Brics no metro quadrado mais caro da África: 'Dá raiva e machuca'

- Author, Leandro Prazeres
- Role, Enviado da BBC News Brasil a Joanesburgo, África do Sul
Em 1941, um jovem sul-africano negro e pobre de 23 anos chegou à cidade de Alexandra, vizinha a Joanesburgo, em busca de uma vida nova e um lugar para morar. Pouco tempo depois, ele alugou um pequeno quarto com telhado de zinco sem aquecimento, água encanada e nem eletricidade.
"Embora a prefeitura tenha construído alguns prédios bonitos, (Alexandra) poderia ser justamente descrita como uma favela, um testemunho vivo da negligência das autoridades. As ruas não eram pavimentadas e sujas e repletas de crianças famintas, subnutridas correndo por aí seminuas", descreveu, décadas mais tarde em um livro.
O jovem se chamava Nelson Mandela.
Oitenta e dois anos depois de o líder antiapartheid e ex-presidente sul-africano morto em 2012 pisar em Alexandra pela primeira vez, a cidade continua sendo uma das áreas mais precárias de Joanesburgo e os telhados de zinco continuam sendo uma das marcas registradas do lugar.
E trinta e três anos após o fim do regime oficial de segregação entre brancos e negros na África do Sul, o país é, segundo relatório do Banco Mundial do ano ado, o país mais desigual do mundo.
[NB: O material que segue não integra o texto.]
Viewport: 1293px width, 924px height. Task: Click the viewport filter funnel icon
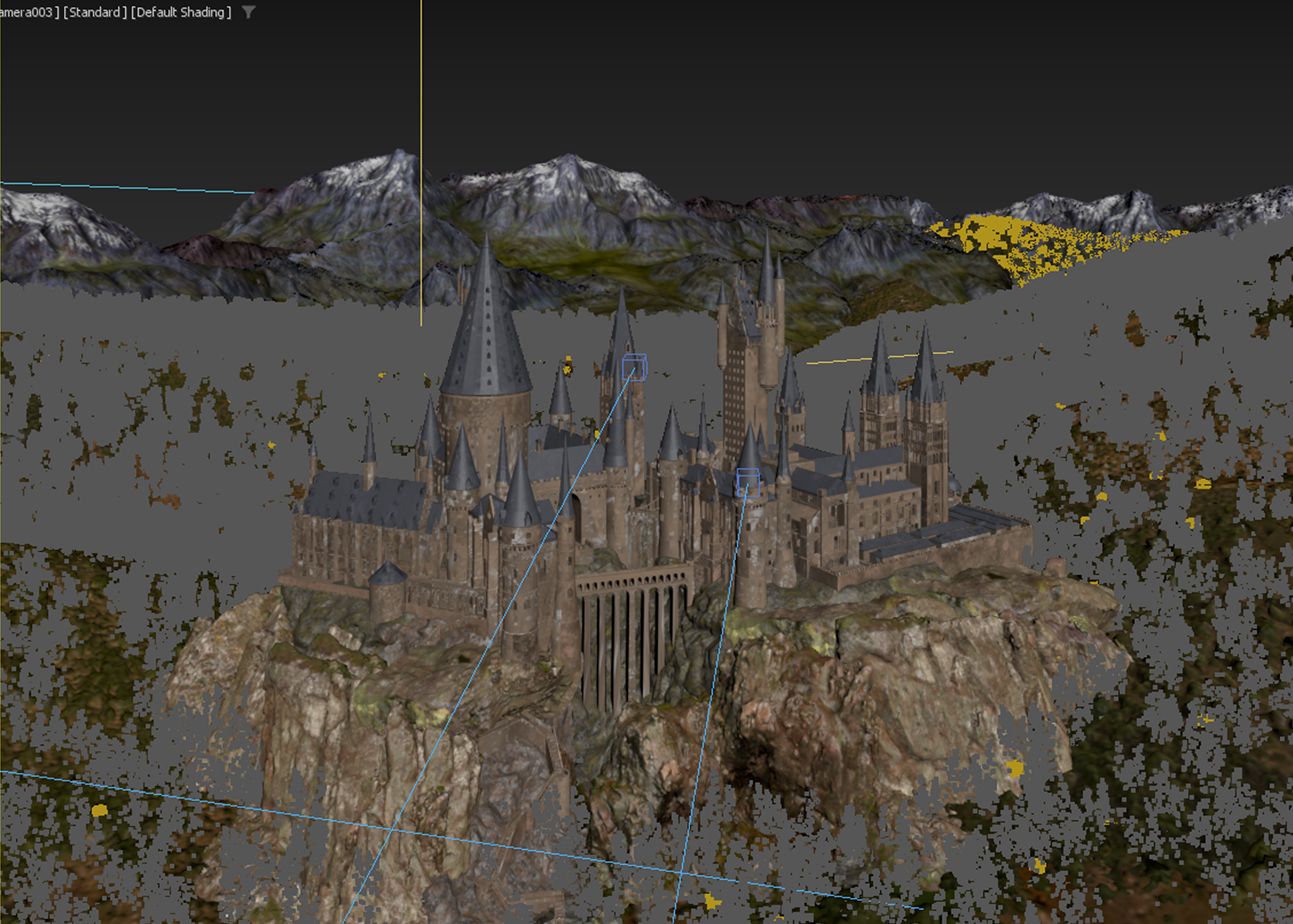point(248,12)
Enquanto o Laboratório Mundial da Desigualdade, dirigido pelo francês Thomas Piketty, afirma que o país pouco se moveu em termos de concentração de renda em três décadas.
A pobreza na Alexandra de Mandela contrasta de forma brutal com a riqueza do palco escolhido pelo governo sul-africano para sediar a 15ª Cúpula do Brics.
O encontro que reuniu os líderes do Brasil, Rússia, China, Índia e África do Sul nesta semana, aconteceu em Sandton, uma área na região metropolitana de Joanesburgo. O lugar é conhecido popularmente como o "metro quadrado mais caro da África" e fica a seis quilômetros de distância de Alexandra.
Lá, os telhados de zinco dão lugar a arranha-céus envidraçados com design moderno que abrigam multinacionais de faturamento bilionário como mineradoras como a Anglo Ashanti e empresas de tecnologia.
As ruas sem pavimento descritas por Mandela dão lugar a vias largas nas quais carros oficiais desfilaram ao longo dos últimos dias carregando presidentes, ministros e empresários dos países dos Brics.
É nessa área, por exemplo, que o presidente Luiz Inácio Lula da Silva (PT) e sua comitiva ficaram hospedados.
A poucos metros do centro de convenções onde a cúpula é realizada, fica um complexo comercial conhecido como Mandela Square (ou Praça Mandela).

E é lá que um outro morador de Alexandra assiste à movimentação gerada pelo Brics enquanto serve mesas em um restaurante de comida indiana badalado.
Richard Malekano, 33, é garçom e vive em Alexandra há três anos. Ele vivia em Cosmo City, outra comunidade pobre de Joanesburgo, mas se mudou para ficar mais perto do novo emprego.
O restaurante onde trabalha fica em frente a uma estátua de Mandela em metal medindo aproximadamente quatro metros de altura.